I was trolling through my blawg feeds and came across this post on Lexblog with the title "LexisNexis to fight free legal information movement?". The post looks at a recent initiative by a group of major science journals to fight the free information movement which aims to make scientific knowledge available for free either under a form of Creative Commons or pseudo-Creative Commons licensing scheme or in the public domain.
This is a topic which interests me a great deal. I have had a plan to develop a body of open legal content for the benefit of anyone who has access to a web browser. Simply making use of tools that are available to us all on the Web, it is possible to develop a tremendously comprehensive and valuable body of legal content that could rival the content the legal publishers sell at a pretty high price. Another issue is that the content published by the legal publishers may not be all that relevant to lay people. Much of this content is written for the legal fraternity.
A free and user generated body of legal content could go a long way towards bringing the law down to the people who need it most. I’m not just talking about the man and woman in the street but also about small and medium sized businesses who often can’t afford legal services. Such a body of legal content could have a pretty big impact on the legal publishing industry in South Africa (and globally if it spreads).
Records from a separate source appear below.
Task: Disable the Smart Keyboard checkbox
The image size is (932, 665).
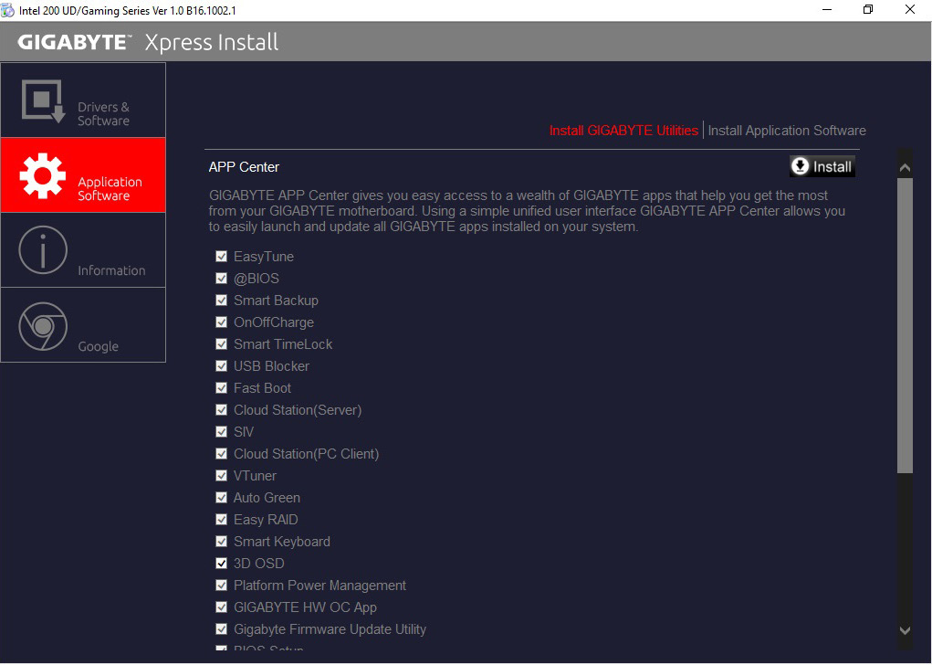Action: [221, 542]
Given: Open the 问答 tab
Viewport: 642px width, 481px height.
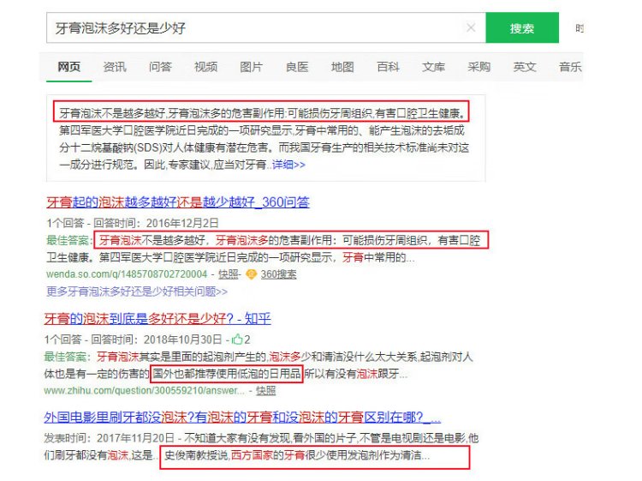Looking at the screenshot, I should pos(160,68).
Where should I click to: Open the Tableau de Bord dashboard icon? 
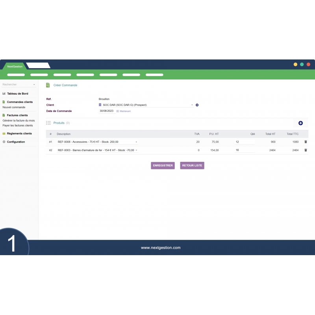[x=3, y=93]
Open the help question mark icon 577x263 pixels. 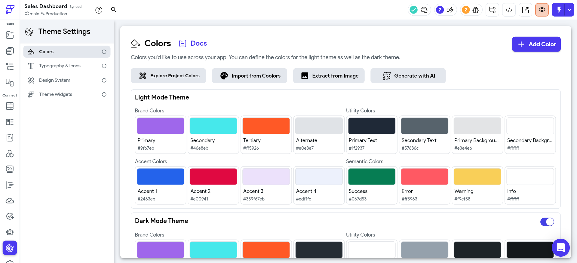[99, 10]
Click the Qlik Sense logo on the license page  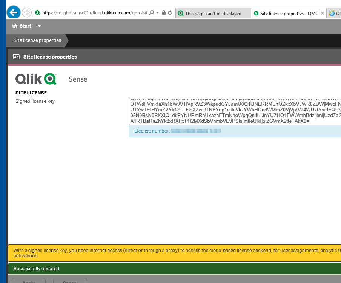pos(36,79)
If you take a fairly radical view, an open legal content movement could effectively shut down large and profitable portions of the legal publishing business. It will depend on the involvement of the legal community in such a project. I have been chatting to a few people about it and the more we talk about it the more I believe it could become a form of discontinuity that totally disrupts the status quo.
What do you think? Could this be the beginning of the end for legal publishers or just something different? Will the publishers take aim or will they be shot down?